By Bob Allen
A Southwestern Baptist Theological Seminary graduate and one-time Baptist campus minister is suing the state of Alabama for refusing to recognize his legal same-sex marriage performed in another state.
Paul Hard, who earned a master-of-divinity degree from the Southern Baptist Convention-owned seminary in Fort Worth, Texas, in 1985 and a master of arts in 1986, is plaintiff in a federal lawsuit challenging both a law prohibiting recognition of same-sex marriage passed by the legislature in 1998 and a Sanctity of Marriage Amendment to the Alabama constitution approved by voters in 2006.
Filed on Hard’s behalf by the Southern Poverty Law Center, the lawsuit says Hard met Charles David Fancher in 2004 and they became a couple. They were legally married in Massachusetts in 2011, but less than three months later Fancher died from injuries received in a car wreck on Interstate 65 north of Montgomery, Ala.
Fancher died during the night of Aug. 1, 2011 after his car slammed into a UPS truck that had overturned and was blocking the northbound traffic lines. He died within 10 minutes of impact.
Fancher left a will naming Hard as his sole beneficiary, but under Alabama law he cannot receive any benefits from a wrongful-death lawsuit currently being pursued by his estate against the trucking companies involved in the accident.
Upon learning that his spouse had been in an accident, Hard says he rushed to the hospital with documents including his marriage license and power of attorney, only to be stopped at a nurse’s station where he was told that only family members were permitted. Hard eventually got cleared to go to the examining room. On the way he asked if Fancher was badly hurt, and the attendant said “Well, he’s dead.”
Hard paid for Fancher’s funeral, but the funeral director wrote “never married” on the death certificate and left blank “surviving” spouse. Hard objected, but the director refused to change it.
Like Fancher, Hard grew up Baptist but is now Episcopalian. He worked as chaplain of Baptist campus ministries at a community college from 1989 till 1991 before pursuing a master’s and Ph.D. in counseling from the University of Alabama.
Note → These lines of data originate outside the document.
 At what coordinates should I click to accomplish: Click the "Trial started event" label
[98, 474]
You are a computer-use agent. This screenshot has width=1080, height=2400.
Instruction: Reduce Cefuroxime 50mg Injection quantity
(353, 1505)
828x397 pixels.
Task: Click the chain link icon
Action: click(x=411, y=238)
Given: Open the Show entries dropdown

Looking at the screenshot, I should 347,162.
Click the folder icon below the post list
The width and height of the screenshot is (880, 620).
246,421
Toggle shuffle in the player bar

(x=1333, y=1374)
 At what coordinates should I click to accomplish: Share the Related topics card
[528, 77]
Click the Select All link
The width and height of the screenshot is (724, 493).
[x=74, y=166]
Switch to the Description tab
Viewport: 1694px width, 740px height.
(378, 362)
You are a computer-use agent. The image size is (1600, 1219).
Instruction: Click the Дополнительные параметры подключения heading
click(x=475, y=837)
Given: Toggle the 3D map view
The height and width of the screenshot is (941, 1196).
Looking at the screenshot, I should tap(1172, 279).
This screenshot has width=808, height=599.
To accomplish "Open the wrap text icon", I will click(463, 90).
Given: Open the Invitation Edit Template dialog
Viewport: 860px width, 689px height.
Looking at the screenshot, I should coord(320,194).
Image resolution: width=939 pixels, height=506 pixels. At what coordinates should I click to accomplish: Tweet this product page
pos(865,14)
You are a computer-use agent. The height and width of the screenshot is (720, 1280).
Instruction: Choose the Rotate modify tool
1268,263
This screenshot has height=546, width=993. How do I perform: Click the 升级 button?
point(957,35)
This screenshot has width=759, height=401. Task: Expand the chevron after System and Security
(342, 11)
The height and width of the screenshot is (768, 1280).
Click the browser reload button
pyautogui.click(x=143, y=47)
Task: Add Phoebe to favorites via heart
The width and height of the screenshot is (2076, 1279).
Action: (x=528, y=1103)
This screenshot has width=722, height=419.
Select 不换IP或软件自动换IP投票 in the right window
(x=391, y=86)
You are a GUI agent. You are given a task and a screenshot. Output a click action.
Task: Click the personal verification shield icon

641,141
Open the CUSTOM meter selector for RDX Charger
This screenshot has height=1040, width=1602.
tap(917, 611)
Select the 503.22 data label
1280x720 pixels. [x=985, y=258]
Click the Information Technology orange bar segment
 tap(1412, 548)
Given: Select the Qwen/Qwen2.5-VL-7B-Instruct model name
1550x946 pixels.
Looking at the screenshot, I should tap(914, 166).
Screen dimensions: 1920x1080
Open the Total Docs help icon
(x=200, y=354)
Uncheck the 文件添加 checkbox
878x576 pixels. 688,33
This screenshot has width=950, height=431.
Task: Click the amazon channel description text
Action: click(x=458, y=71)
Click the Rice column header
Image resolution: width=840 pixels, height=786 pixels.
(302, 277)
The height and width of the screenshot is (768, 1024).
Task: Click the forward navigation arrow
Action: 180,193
He’s currently an associate professor in counselor education at Auburn University at Montgomery.
The lawsuit says Alabama’s ban on gay marriage denies “same-sex married couples the rights and obligations of marriage that are available to all other married couples” within the state, violating the due process and equal protection clauses of the 14th Amendment.
“The purpose and effect of the marriage restrictions is to single out one class of marriages — same sex marriages — and make them unequal,” it says.
The lawsuit further claims the restrictions “target lesbian, gay and bisexual people, by prohibiting recognition of their marriages, consistent with a long history of governmental disfavored treatment of that class.”